Thursday, September 14, 2006

new resolutions

Blogging hasn't been that good in the past few months. And I don't know why. There are tons of things I read or think everyday that I think will make a good blog-post and somehow I don't end up writing them at all or I just leave them unfinished, in fragments. So here's a decision I made. Beginning today, I will write "capsule reviews" -- small paragraphs on anything notable that I've watched, or viewed, or seen, or read. So without any further ado, here goes:

The Illusionist is the best movie I've seen this year -- the moviest, the most vivid, a movie about magic and illusions that is so magical that it reminds one how magical movies really are (or can be). Based on a short story by Steven Millhauser -- someone I intend to read soon -- it's finally about a little boy and a girl, who've been separated since childhood because, well, she's rich and he's not. The boy leaves, and returns as a famed illusionist, Eisenheim, a magician like no one Vienna has seen before and they reunite even though the girl is engaged to a cad, a rich cad. What happens then is fairly straightforward, a struggle between two lovers and the world around them, a struggle which the two lovers either win or lose, see the movie to decide for yourself. There is a moment late into the film -- stop reading now if you want to see it -- when something happens, when Eisenheim, who seems to be producing wraith-like figures, probably from beyond life, becomes a wraith himself and dissapears that is magical, probably one of the most transcendent moments on cinema. I gasped when it happened, though I'm saturated with movies. You will too.

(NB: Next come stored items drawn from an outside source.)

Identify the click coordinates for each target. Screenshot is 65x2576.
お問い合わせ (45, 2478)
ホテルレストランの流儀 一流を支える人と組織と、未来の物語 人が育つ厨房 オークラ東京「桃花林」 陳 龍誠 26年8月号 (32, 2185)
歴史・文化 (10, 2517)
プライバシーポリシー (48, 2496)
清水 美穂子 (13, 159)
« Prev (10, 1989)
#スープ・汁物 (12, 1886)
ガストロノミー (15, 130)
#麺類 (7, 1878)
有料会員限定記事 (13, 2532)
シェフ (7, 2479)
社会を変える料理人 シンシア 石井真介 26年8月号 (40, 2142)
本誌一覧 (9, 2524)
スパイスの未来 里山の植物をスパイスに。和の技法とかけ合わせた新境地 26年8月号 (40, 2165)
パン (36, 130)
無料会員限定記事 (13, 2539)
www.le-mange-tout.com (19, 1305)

If The Illusionist is the best movie of this year, then Hollywoodland could qualify for one of the worst, except that it is too boring to qualify for anything. The movie is based on the life of George Reeves, a man who played bit-roles in movies (in Gone with the Wind and From Here to Eternity, no less) and who became famous for playing Superman on TV in the fifties, and who later committed suicide although the movie flirts -- badly -- with the idea that he was murdered. Ben Affleck's performance is sympathetic and made me wonder whether he was drawing on his inner sense that "There for the grace of Matt Damon...". Diane Lane, who in Unfaithful, as David Edelstein memorably wrote, allowed us to gaze at the soul of her character through her eyes, gives her most stylistic performance, as a rich older woman who's infatuated with Reeves. Unfortunately Affleck and Lane and Bob Hoskins, who plays Lane's husband, are barely on scree, most of the movie involves a most boring subplot about a detective (played by Adrien Brody) trying to reconcile with his son and solving the Reeves case. Avoid Hollywoodland, just get some sleep instead.